# Setting up PF redirect on a DMZ machine



## crazychip (Sep 15, 2013)

Hi, I have two FreeBSD machines running on my network. I have very limited access to my ISP*'*s router, and can only set[]up basic port forwarding and define a DMZ IP. The router requires me to reset it after a change, and I don't want to use it for port forwarding. I have defined the one FreeBSD server as the DMZ IP (192.168.10.5) so all ports are forwarded here.

The questions then, using PF:

 Can I make this machine forward ports to another machine on the same subnet using only one interface (like sending 10022 to 22 on .3)?
 Even if possible (I assume it is), is it a good idea or could it cause some undesirable effect on the network?

Before anyone says it I would just like to say that I know I could just make the one server be a gateway with two adapters, but for reasons I don't bother getting into I don't want to do that.


----------



## SirDice (Sep 16, 2013)

crazychip said:
			
		

> Can I make this machine forward ports to another machine on the same subnet using only one interface (like sending 10022 to 22 on .3)?


No.



> Translation rules apply only to packets that pass through the specified
> interface, and if no interface is specified, translation is applied to
> packets on all interfaces.  For instance, redirecting port 80 on an
> external interface to an internal web server will only work for connec-
> ...


Taken from pf.conf(5)


----------



## crazychip (Sep 16, 2013)

Thank you 

That answers that question.
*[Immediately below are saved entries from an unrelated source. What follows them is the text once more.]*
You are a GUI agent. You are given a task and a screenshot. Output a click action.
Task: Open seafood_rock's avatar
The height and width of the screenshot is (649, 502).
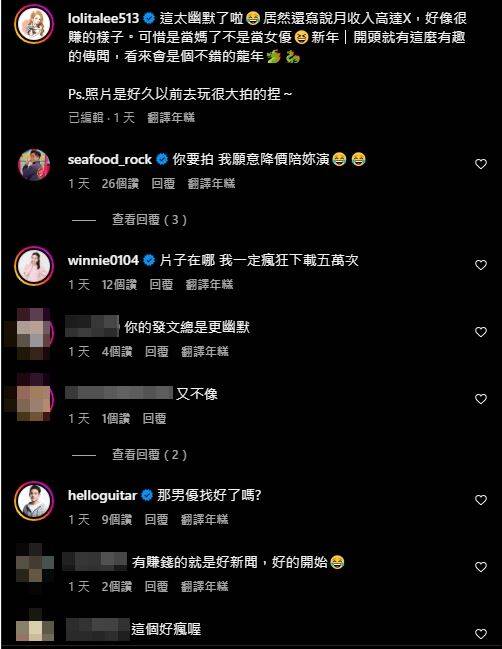[34, 165]
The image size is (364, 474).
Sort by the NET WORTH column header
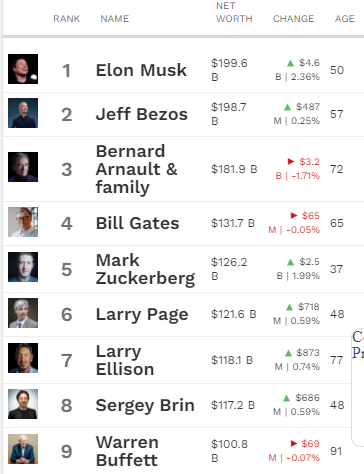(x=234, y=12)
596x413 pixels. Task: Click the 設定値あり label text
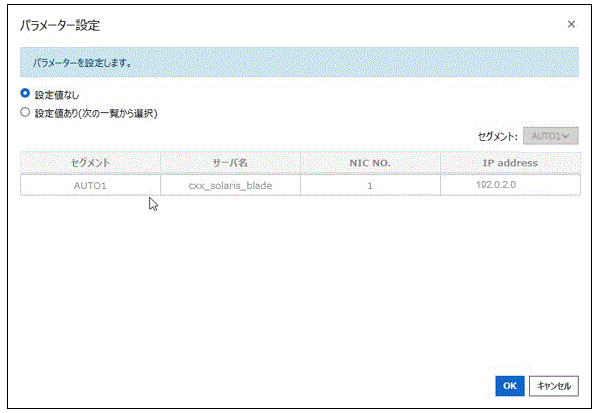57,113
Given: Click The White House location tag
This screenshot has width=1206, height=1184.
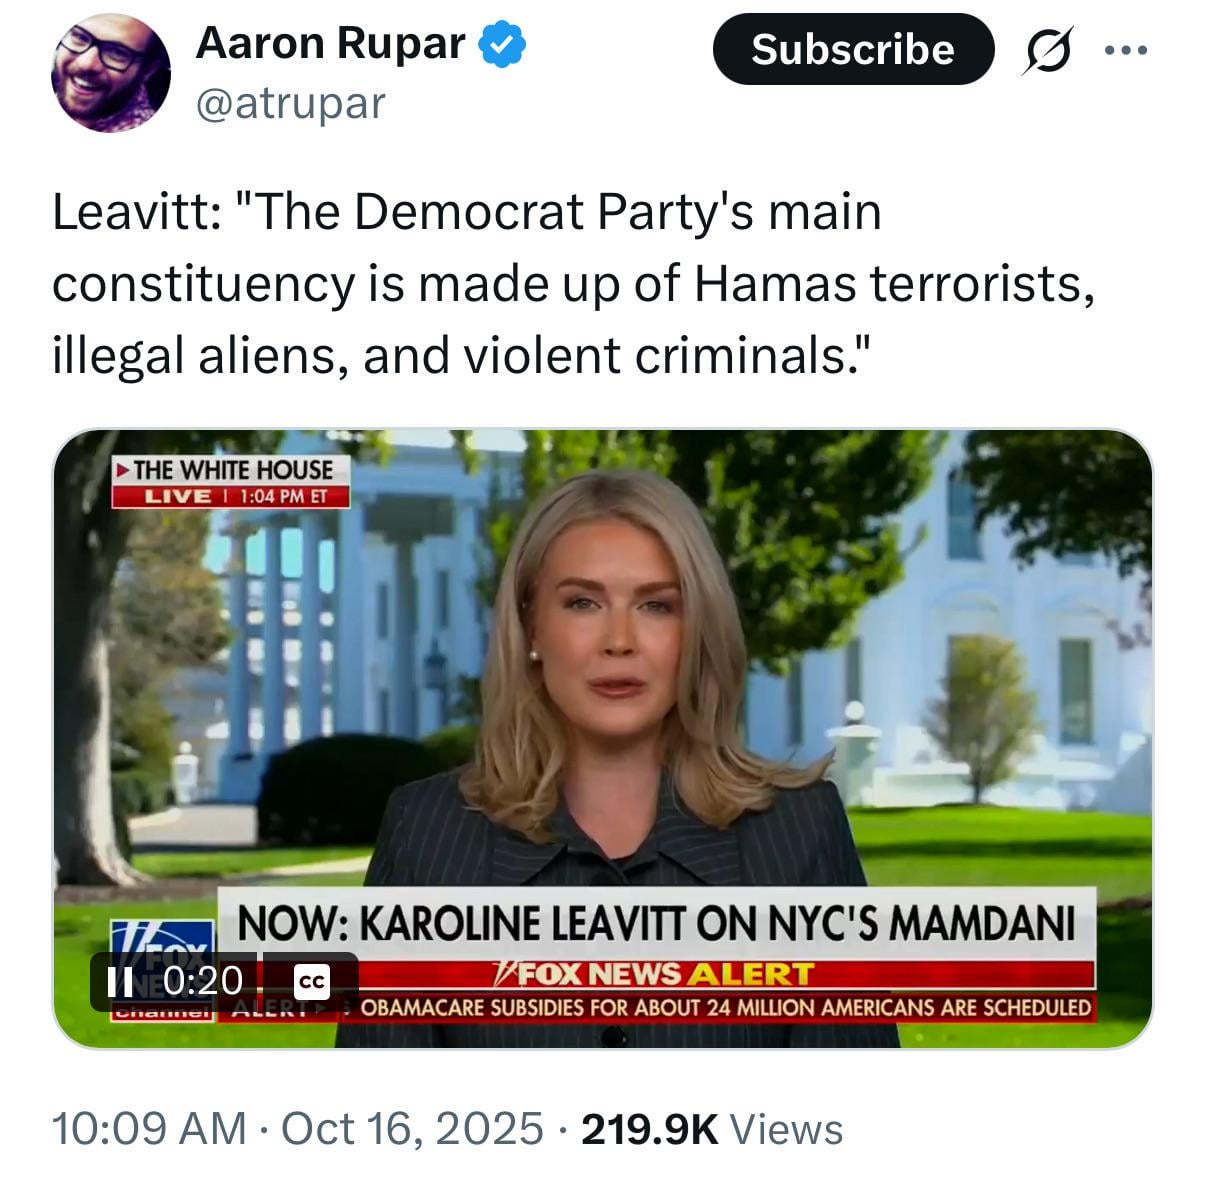Looking at the screenshot, I should [231, 470].
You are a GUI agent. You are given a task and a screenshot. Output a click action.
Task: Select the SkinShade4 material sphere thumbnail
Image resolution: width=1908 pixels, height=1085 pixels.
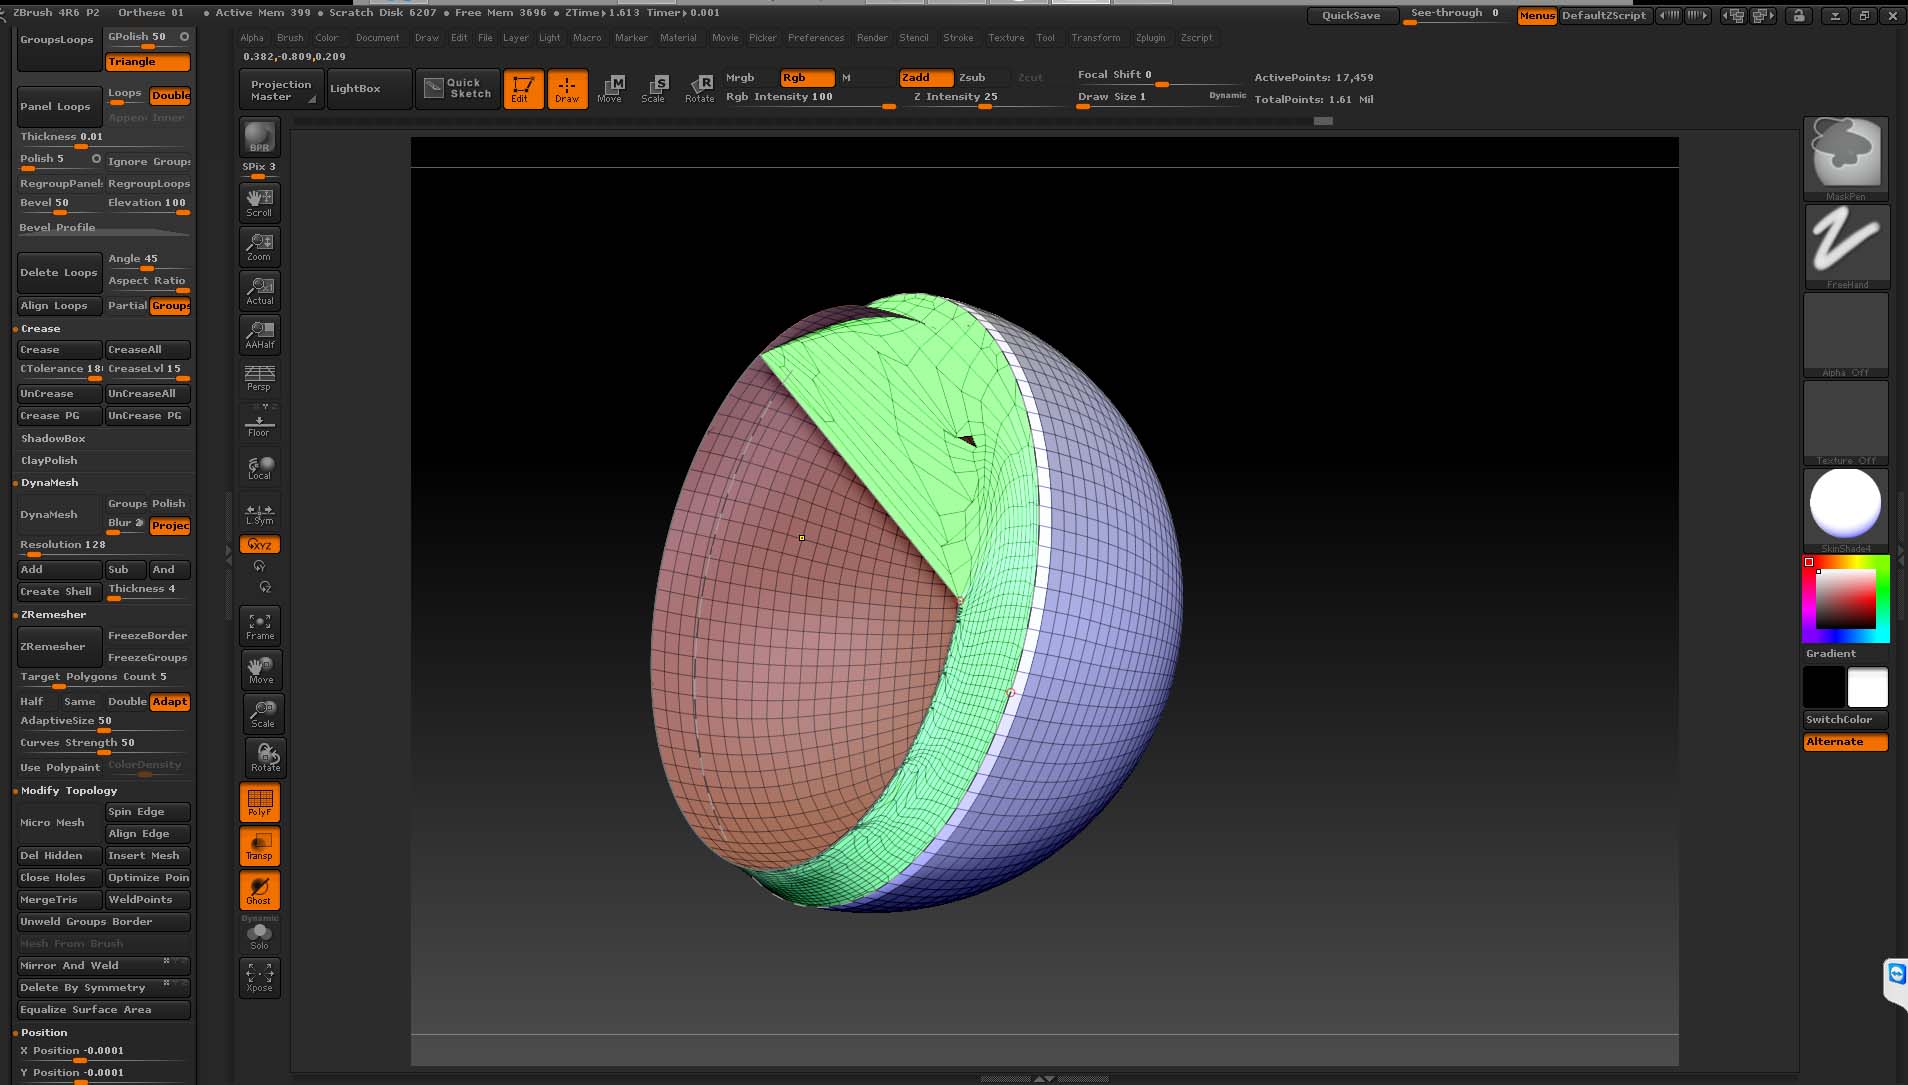1845,505
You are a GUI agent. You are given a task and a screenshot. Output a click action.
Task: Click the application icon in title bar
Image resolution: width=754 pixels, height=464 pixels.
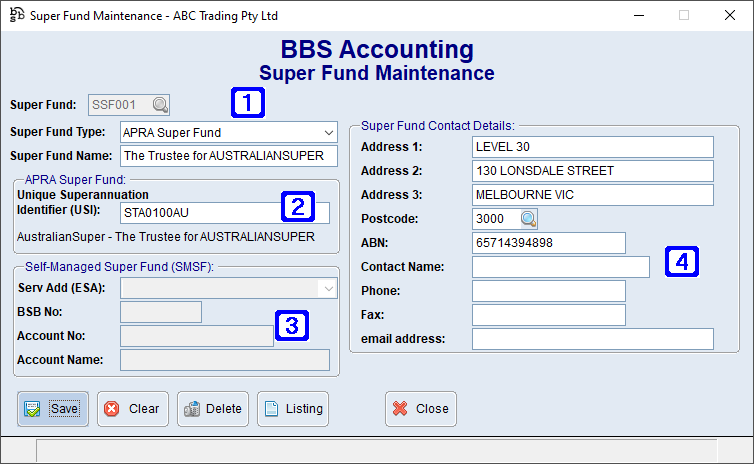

Then to make the DMZ redirect I must have two interfaces. Will that work well if both are on the same subnet or could it cause trouble?


----------



## SirDice (Sep 16, 2013)

crazychip said:
			
		

> Will that work well if both are on the same subnet or could it cause trouble?


That's going to cause problems. Your best bet is to use a different subnet.


----------



## crazychip (Sep 16, 2013)

Thank you again for the clear answers  Maybe not the answers I wanted but that just means I have to figure out something else.


----------